### PROBLEM A
Using the sewing advice text, decide whether each statement agrees with it: (i) after cutting the most complicated side, the writer shifts the whole pattern piece an inch or two; (ii) ripping apart an old pair of denim lites gave the writer poor results; (iii) the writer recommends relying on the manufacturer's photos when choosing a pattern. Answer yes or no for each, quoting the deciding words.
### PROBLEM B
Pick up the sewing advice text after its final sentence and keep writing it.

If you're just sizing a pattern up from a 22 to a 24/26 I'd just trace the pattern a couple inches bigger to start. I usually just pin the most complicated side (like the inseam for a pair of pants), cut it and slide the entire pattern piece an inch or two over. If you tend to wear your clothes close fitting and/or use stretch fabrics, this is usually enough to get you a pretty accurate garment. 

I also agree with what Tracyarts said about buying clothes and carefully ripping them apart. I did this with an old ripped pair of denim lites recently and got fantastic results. Just be sure to use a fabric with similar stretch or weight for best results.

Also, when you're looking at pattern jackets in the store, try not to focus too hard on the manufacturer's photos and fabric choices. Instead, turn the pattern over and look at the line drawings on the back. I have a million patterns that look either frumpy or dated in the photo, but have turned out to be very versatile.

### EXTRACTED ENTRIES
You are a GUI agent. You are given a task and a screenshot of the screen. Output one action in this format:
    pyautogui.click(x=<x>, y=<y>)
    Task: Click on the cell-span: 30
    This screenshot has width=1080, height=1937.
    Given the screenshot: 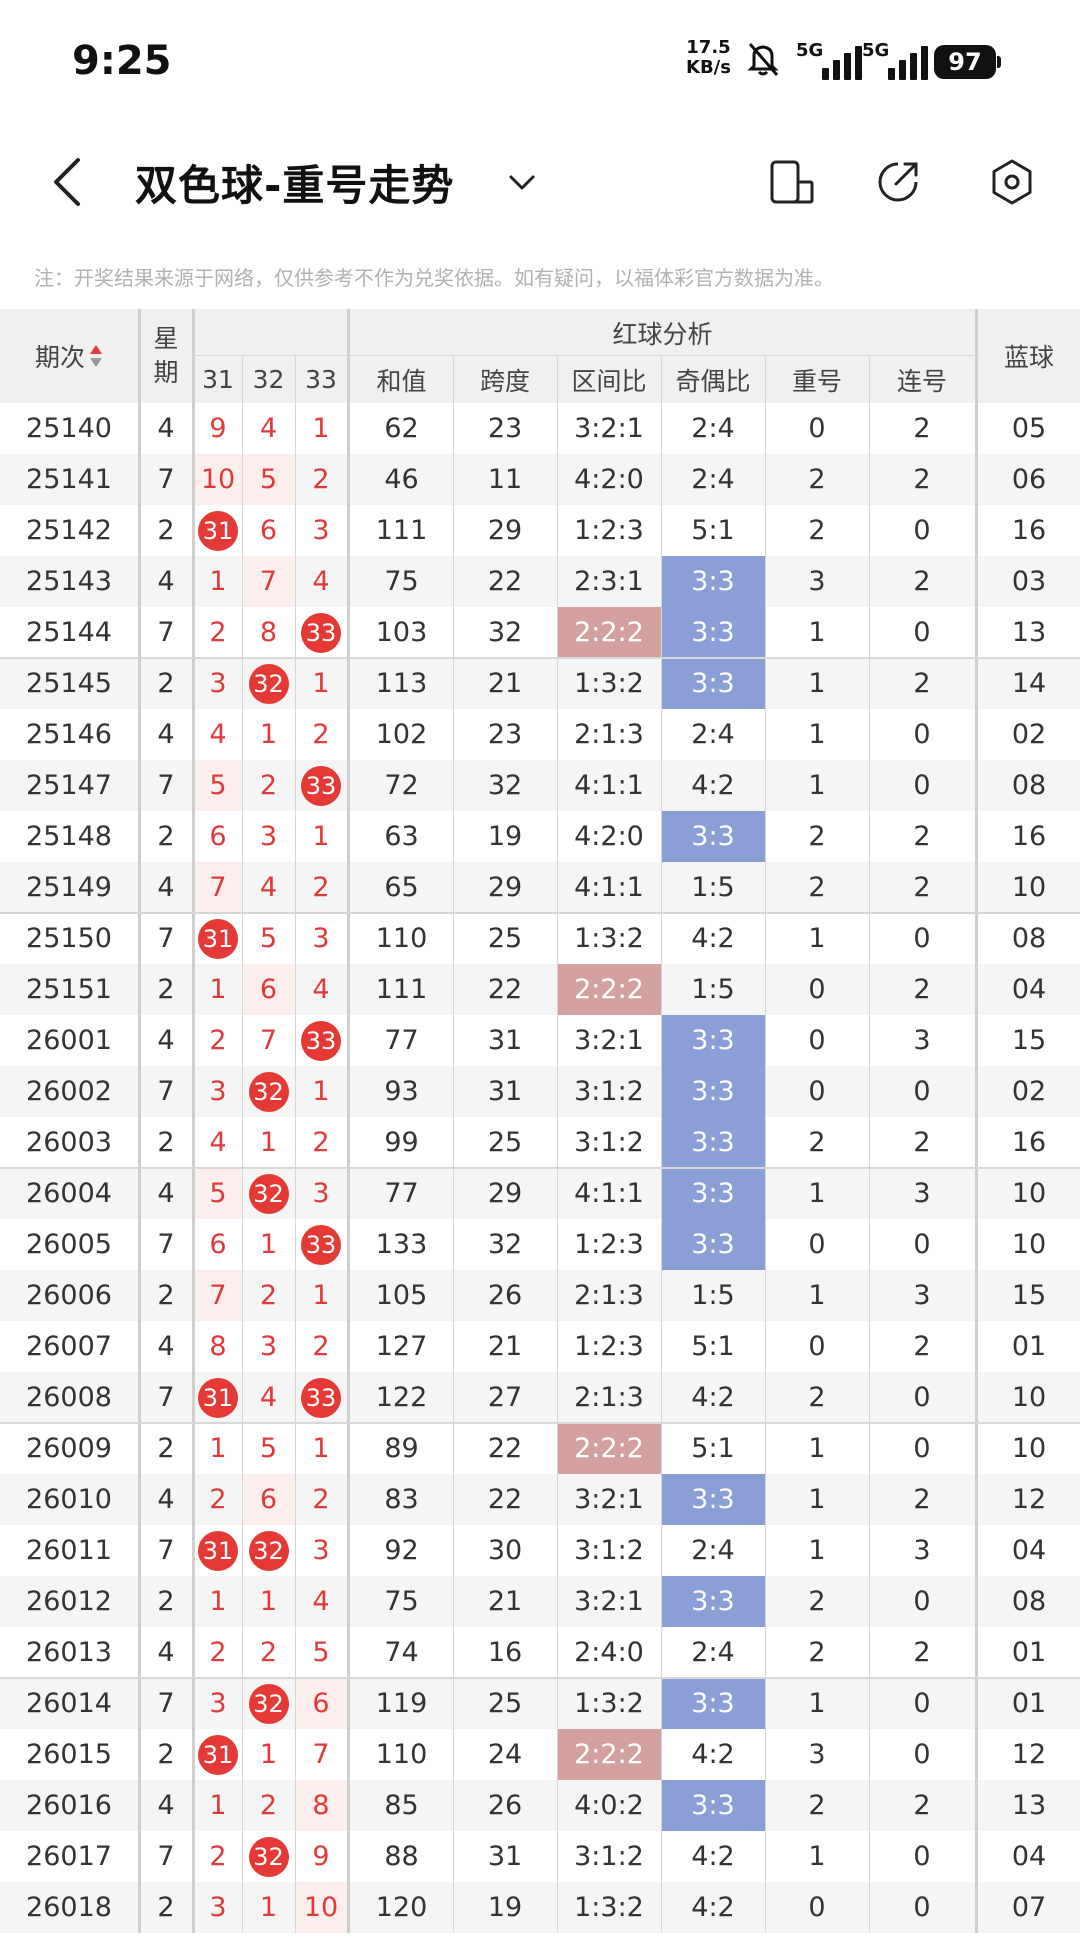 What is the action you would take?
    pyautogui.click(x=505, y=1550)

### OUTPUT A
(i) Yes: "cut it and slide the entire pattern piece an inch or two over."
(ii) No: "got fantastic results."
(iii) No: "try not to focus too hard on the manufacturer's photos and fabric choices."

### OUTPUT B
Last thing: If you just want a resource that you can flip through for tips and tricks, try Fast Fit by Sandra Betzina. Again, her fabric choices are pretty wacky, but the book shows you how to expand patterns very well. She also has a great bit on trouble shooting common problems on you finished garment, like creases in the crotch of your pants or gaping waistbands.


----------



## ekmanifest (Apr 13, 2010)

Would love to hear more about having clothes custom made . . . have been thinking about this for a while (since SocialBFly is going to move away before she teaches me to sew) . . . how do you find someone who will do this? I just often find styles that I really like and then can't find any more like them.


----------



## BigCutieSasha (Apr 13, 2010)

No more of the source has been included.